Wouldn’t the normal force and the gravitational force equal 0? If we added a propulsion system, how would we know the amount of propulsion to “give” to the lander?

The gravitational field of an asteroid can be measured by sending something to orbit it. That will enable calculating the surface acceleration/gravitational force of thrust required. Yes, thrusters would work. They wouldn't be needed all the time, just when rolling over rough terrain that could cause the rover to jump off the surface.

However, the low gravity also means reduced traction, so a rover would be a very slow way to move.

 

[sophiecentaur]

However, the low gravity also means reduced traction, so a rover would be a very slow way to move.

A rover could move around much more quickly if it could fire pegs or grapples into the ground and attach tethers / walking legs. Wheels are clearly not the best solution and thrusters would probably be wasteful of fuel.
I heard mention of multi-legged walking rovers being potentially better than wheels even under planetary gravity in some situations. That makes sense as there are no roads available.

 

[russ_watters]

A rover could move around much more quickly if it could fire pegs or grapples into the ground and attach tethers / walking legs.

That seems cumbersome, but potentially doable.

Wheels are clearly not the best solution and thrusters would probably be wasteful of fuel.
I heard mention of multi-legged walking rovers being potentially better than wheels even under planetary gravity in some situations. That makes sense as there are no roads available.

I'm mostly not referring to getting around terrain, I'm talking about the difficulty of just moving at all. Anything that relies on friction or has the potential to bounce will be a major problem, and that includes legs. The g on that asteroid the Japanese landed on was .13 millimeters per second². A rover that relied on friction to move would take hours to accelerate to walking speed if it managed to stay on the ground.

 

[sophiecentaur]

The g on that asteroid the Japanese landed on was .13 millimeters per second2.

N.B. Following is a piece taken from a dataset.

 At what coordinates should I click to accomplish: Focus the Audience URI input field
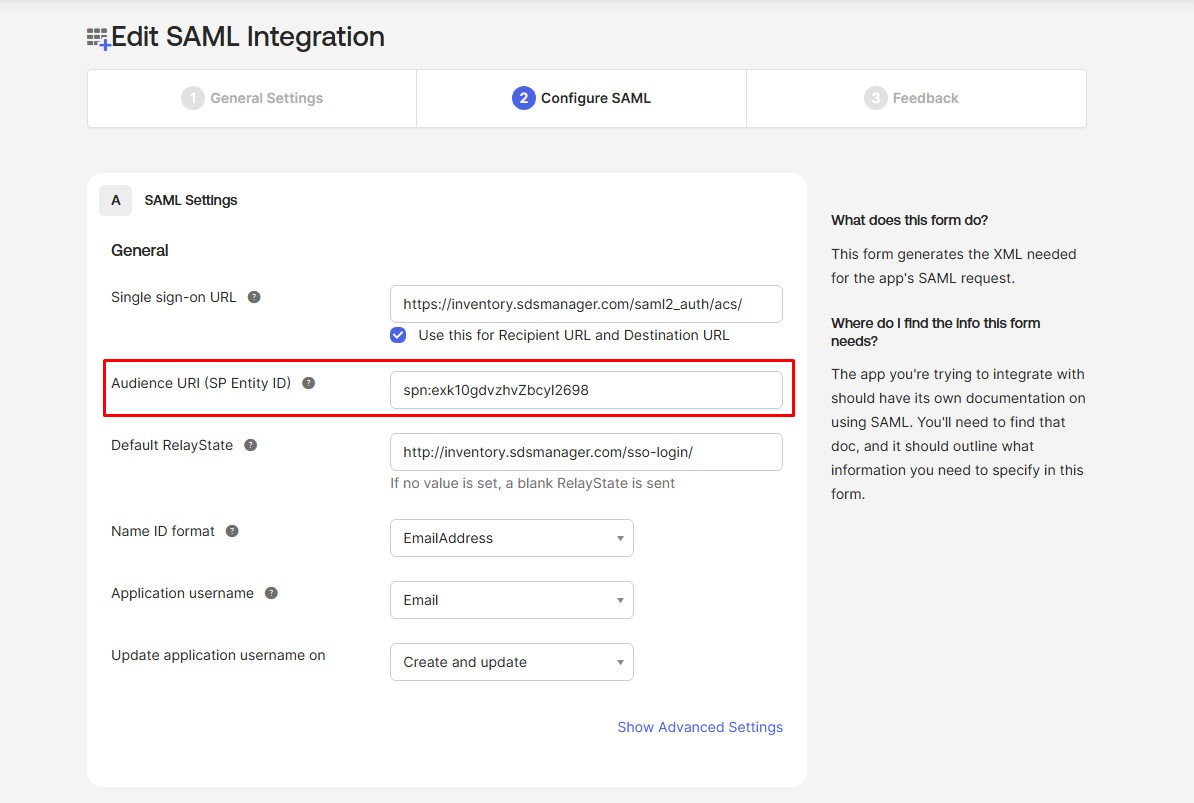tap(586, 390)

Wow - you really would have to 'pussyfoot around'. I can see the attraction of thrusters but there would be less fuel involved if the surface would allow some sort of attachment to the ground.
If the surface is very loose (most likely?) then the vehicle could collect a large bucket full of dust / rocks to provide ballast. But would that actually help? The escape velocity is still the same so the speed of movement wouldn't necessarily be improved; the ballast would need to be slung underneath and decoupled from the rover's varying vertical motion. Not a problem if very long spindly legs were used.